START Extract to read

While Liman has proven capable with frenetic big-screen action (even if the endless climactic massacre feels more like a montage), he’s apparently decided to focus all his formerly quirky energy on superficial spectacle — explosions and shattered glass and nonsensical car chases are the priority, leaving character development among the body count. Coincidentally, screenwriter Simon Kinberg also wrote XXX: State of the
Union, an equally absurd action mess of nonexistent tech, dreadful dialogue and pointless gunfights that I personally found more amusingly ludicrous and far less smarmy than Mr. & Mrs. Smith. But critical and public acceptance did not agree — it’s amazing what audiences will often accept as viable entertainment simply because the actors are gorgeous (and recent tabloid sensations).


Pitt and Jolie are undeniably magnetic on the screen – both actors are at their best when playing mischievous characters. But here they don’t demonstrate any real chemistry as a couple (which, like the rest of the movie, is inconsistent with reality), leaving me utterly impartial if they murder each other, reconcile their marriage or successfully shoot up a department store full of heavily armed goons. To their credit, they expend every last conceivable ounce of charisma in a failed effort to prevent viewers from realizing just how incompetent the script actually is (assuming there was one – they obviously started production with only a high-concept pitch of “War of the Roses meets True Lies” and just made up the rest as they went along). As John’s hitman peer, Vince Vaughn once again plays Vince Vaughn, the exact same tiresome motormouth sidekick shtick he’s essentially been doing since Swingers. Those are pretty much the only three major humans whose sole purpose isn’t to be shot, stabbed or detonated (although Kiss Kiss Bang Bang cutie Michelle Monaghan does get about three lines). Even the two sleek leads are not immune from extreme bodily damage, particularly a rather disturbing sequence (inappropriately set to the peppy funk tune “Express Yourself” in a repugnantly unsuccessful attempt at comedic effect) that gives new meaning to the term domestic abuse, where John and Jane trash their own home while viciously pummeling the crap out of each other – John kicks his dazed wife not just once, but three times. Hilarious!

END Extract to read
START Dataset content

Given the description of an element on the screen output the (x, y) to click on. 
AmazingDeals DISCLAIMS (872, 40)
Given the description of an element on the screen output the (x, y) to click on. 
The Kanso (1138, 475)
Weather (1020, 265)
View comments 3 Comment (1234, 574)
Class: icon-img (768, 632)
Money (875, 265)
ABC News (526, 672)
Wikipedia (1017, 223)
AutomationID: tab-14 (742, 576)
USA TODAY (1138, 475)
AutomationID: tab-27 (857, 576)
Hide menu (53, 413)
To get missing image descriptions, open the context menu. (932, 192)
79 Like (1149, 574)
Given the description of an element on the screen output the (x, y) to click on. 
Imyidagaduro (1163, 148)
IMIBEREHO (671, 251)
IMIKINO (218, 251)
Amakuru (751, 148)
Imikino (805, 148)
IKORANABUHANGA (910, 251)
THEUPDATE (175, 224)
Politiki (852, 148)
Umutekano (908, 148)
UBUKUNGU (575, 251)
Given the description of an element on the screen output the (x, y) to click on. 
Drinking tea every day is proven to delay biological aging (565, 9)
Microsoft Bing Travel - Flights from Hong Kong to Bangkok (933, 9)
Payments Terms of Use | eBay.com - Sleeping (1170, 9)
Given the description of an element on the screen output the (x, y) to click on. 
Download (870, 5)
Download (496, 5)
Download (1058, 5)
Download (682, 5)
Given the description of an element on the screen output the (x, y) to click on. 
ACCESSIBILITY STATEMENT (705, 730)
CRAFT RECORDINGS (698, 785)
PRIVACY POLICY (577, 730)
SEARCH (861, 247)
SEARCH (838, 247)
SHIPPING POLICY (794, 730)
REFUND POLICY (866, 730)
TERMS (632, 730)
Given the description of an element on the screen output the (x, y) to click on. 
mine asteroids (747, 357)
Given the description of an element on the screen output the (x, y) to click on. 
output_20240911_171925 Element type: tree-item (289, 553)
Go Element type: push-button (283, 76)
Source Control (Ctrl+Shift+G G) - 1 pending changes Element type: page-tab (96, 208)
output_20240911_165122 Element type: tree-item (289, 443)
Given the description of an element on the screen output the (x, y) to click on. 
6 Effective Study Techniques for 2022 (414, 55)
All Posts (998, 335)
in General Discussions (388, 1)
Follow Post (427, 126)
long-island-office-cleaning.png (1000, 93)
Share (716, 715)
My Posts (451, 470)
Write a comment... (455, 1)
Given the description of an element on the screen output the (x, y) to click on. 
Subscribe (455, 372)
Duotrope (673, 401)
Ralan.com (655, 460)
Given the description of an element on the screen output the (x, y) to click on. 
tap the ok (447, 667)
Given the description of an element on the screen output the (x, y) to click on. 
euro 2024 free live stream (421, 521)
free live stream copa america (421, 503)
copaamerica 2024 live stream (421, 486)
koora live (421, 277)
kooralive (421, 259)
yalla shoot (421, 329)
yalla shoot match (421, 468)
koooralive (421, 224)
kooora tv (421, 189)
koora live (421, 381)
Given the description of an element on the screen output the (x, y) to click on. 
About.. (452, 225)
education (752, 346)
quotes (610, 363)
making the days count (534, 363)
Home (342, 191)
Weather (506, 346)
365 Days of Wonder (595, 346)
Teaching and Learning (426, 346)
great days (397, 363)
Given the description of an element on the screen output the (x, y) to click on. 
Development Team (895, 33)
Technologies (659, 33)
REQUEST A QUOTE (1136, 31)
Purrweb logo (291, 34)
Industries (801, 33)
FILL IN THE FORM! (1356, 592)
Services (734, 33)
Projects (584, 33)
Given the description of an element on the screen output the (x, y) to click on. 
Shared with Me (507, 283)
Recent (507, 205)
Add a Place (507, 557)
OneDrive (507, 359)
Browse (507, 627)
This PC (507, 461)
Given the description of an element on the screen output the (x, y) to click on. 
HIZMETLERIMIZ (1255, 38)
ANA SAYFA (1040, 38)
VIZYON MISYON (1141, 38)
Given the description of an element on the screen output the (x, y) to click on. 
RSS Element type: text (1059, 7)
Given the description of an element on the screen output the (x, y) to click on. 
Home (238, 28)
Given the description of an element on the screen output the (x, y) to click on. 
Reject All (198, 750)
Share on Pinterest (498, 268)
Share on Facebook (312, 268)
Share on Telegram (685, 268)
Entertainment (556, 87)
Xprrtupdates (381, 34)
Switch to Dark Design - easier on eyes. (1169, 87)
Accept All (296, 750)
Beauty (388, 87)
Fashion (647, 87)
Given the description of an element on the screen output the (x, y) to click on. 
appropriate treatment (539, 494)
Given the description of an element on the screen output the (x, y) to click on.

END Dataset content

**Problem to work on**
Please rewrite the part of the movie review that opens with the words containing "While Liman has" and closes with "recent tabloid sensations).", putting "attractive" in place of "gorgeous".

**Answer to the task**
While Liman has proven capable with frenetic big-screen action (even if the endless climactic massacre feels more like a montage), he’s apparently decided to focus all his formerly quirky energy on superficial spectacle — explosions and shattered glass and nonsensical car chases are the priority, leaving character development among the body count. Coincidentally, screenwriter Simon Kinberg also wrote XXX: State of the
Union, an equally absurd action mess of nonexistent tech, dreadful dialogue and pointless gunfights that I personally found more amusingly ludicrous and far less smarmy than Mr. & Mrs. Smith. But critical and public acceptance did not agree — it’s amazing what audiences will often accept as viable entertainment simply because the actors are attractive (and recent tabloid sensations).